[Note 135: ][(retour) ] Eletto Palandri, Les négociations politiques et religieuses entre la Toscane et la France à l'Époque de Cosme Ier et de Catherine de Médicis (Recueil de travaux publiés par les membres des Conférences d'histoire et de philologie de l'Université de Louvain), Paris, Picard, 1908, p. 41 sqq.

[Note 136: ][(retour) ] À Reims, le jour du sacre, l'ambassadeur du duc de Mantoue prit le pas sur celui de Florence. Id. ibid. p. 54-55.

[Note 137: ][(retour) ] Averardo Serristori à Côme, 27 mai 1551, dans Elleto Palandri, Ibid., p. 73. Cf. p. 67.

Pendant le règne de François Ier et les premières années de celui d'Henri II, Catherine affecta de rester étrangère à ce conflit des puissances. Elle avait des revendications à faire valoir sur les propres de son frère Alexandre et ne tenait pas à se brouiller avec le souverain de la Toscane; elle entretenait une correspondance amicale avec lui et faisait gracieux accueil aux ambassadeurs qu'il envoyait de temps à autre en France pour tenter un rapprochement.

Elle disait, en 1539; à l'un d'eux, l'évêque de Saluces, Alfonso Tornabuoni qu'elle se recommandait à Côme et à la mère de Côme, Maria Salviati, et que si elle avait occasion de rendre service au Duc elle le ferait de bon cœur, «comme pour son propre frère, car elle tient Votre Excellence pour tel, et elle m'a donné commission de le lui dire de sa part»[138]. Lors du règlement de l'affaire de préséance, elle en écrivit à Côme ses regrets: «Je veodré (voudrais) que lé choses feusent pasé autrement, et sy je use plulx pleusant esté (et si j'eusse été plus puissante)»[139]. Elle reçut l'ambassadeur Ricasoli, lorsqu'il vint féliciter Henri II sur son avènement «avec une bénignité (dolcezza) et une démonstration d'affection qui ne se peut redire»[140]. Mais Côme, un Médicis aussi fin qu'elle et qui savait la valeur des compliments, ne croyait pas à tant d'amour.

[Note 138: ][(retour) ] Desjardins, Négociations diplomatiques de la France avec la Toscane, III, p. 17.

[Note 139: ][(retour) ] Lettres, t. I, p. 12, fin juillet 1545. Il faut entendre: et les choses se seraient passées autrement si j'avais été plus puissante.

[Note 140: ][(retour) ] Desjardins, Négociations diplomatiques, III, p. 191.

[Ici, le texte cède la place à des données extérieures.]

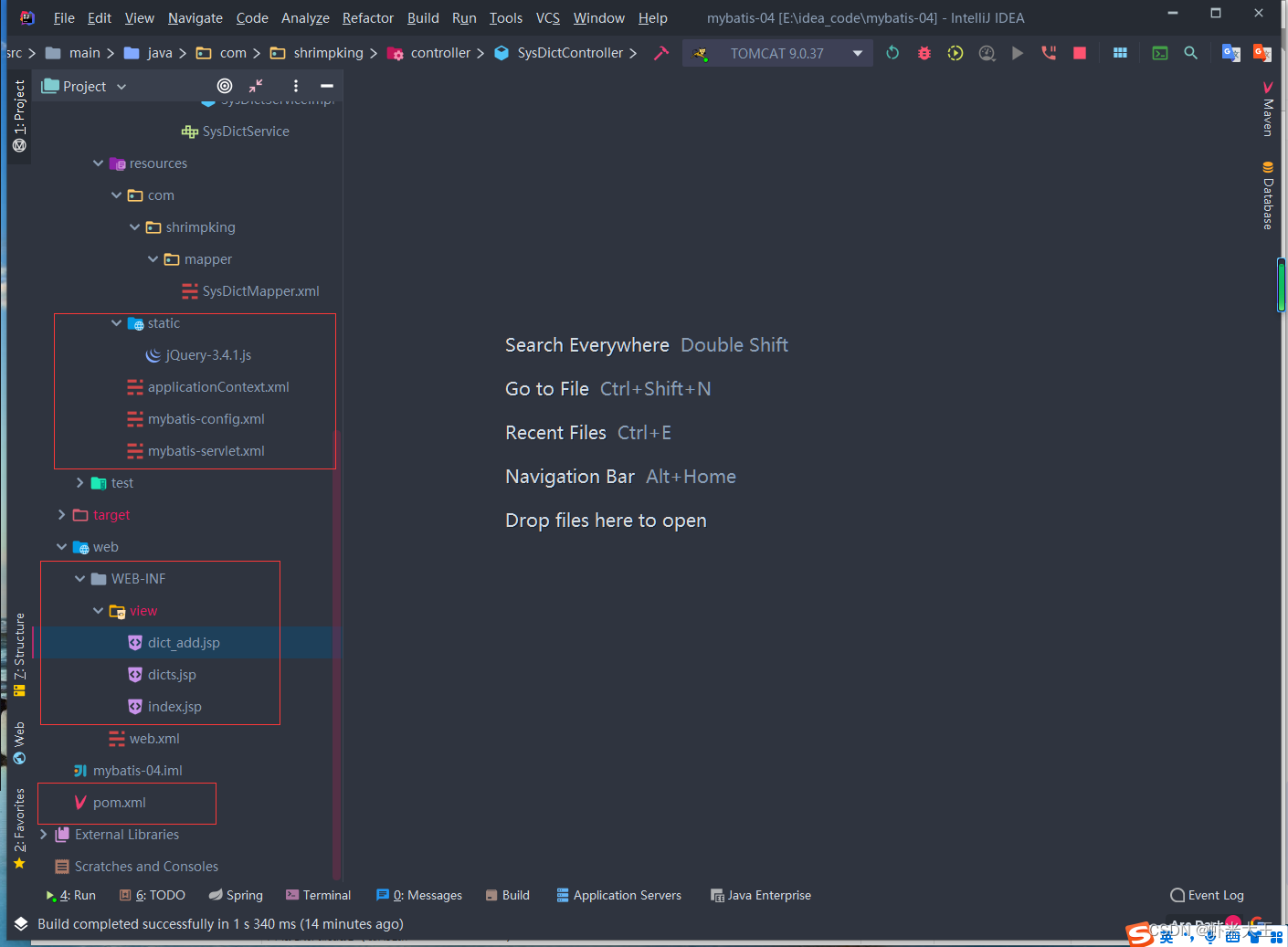Open a terminal from the toolbar icon

pyautogui.click(x=1159, y=52)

Elle était entourée de fuorusciti ardents à qui la maison de son maître d'hôtel, le poète Luigi Alamanni, servait de «synagogue». Elle prit en 1552 pour dame d'atour Maddalena Bonaiuti, femme d'Alamanni, qui lui peignait en noir (sinistramente) le gouvernement de Florence[141]. Ses cousins, Pierre, Léon, Robert et Laurent Strozzi, avaient leur père Philippe à venger. Ils cherchaient partout des ennemis à Côme et n'y épargnaient ni peine ni argent. Robert faisait fructifier les capitaux de la famille dans ses banques de Rome et de Lyon: Laurent était d'Église; Léon, chevalier de Malte; Pierre avait essayé du service de l'Empereur avant de passer à celui du roi de France. C'était un condottiere de race, brave, aventureux, haut à la main, et si lettré qu'il pouvait traduire en grec les Commentaires de César. Il avait épousé Laudomia (ou Laudomina) de Médicis, la sœur du meurtrier d'Alexandre. Catherine avait pour ce cousin à mine rébarbative une préférence marquée. Lorsqu'il avait rejoint François Ier au camp de Marolles[142] «avec la plus belle compagnie qui fut jamais veue de deux cens harquebuziers à cheval les mieux montez, les mieux dorez et les mieux en poinct qu'on eust sceu voir», la Dauphine, «qui estoit cousine dudict sieur Estrozze qu'elle aymoit, s'en cuyda perdre de joye, raconte Brantôme, pour voir ainsi son cousin parestre et faire un si beau service au roy et le tout à ses propres despans»[143]. Sans imaginer qu'elle l'ait aimé au sens où se plait à l'entendre l'historien des Dames galantes, il faut que son affection ait été bien vive pour se manifester avec un éclat presque compromettant.

[Note 141: ][(retour) ] Romier, I, p. 146 et 147. Cf. Hauvette, Un exilé florentin à la Cour de France: Luigi Alamanni, 1903, p. 137.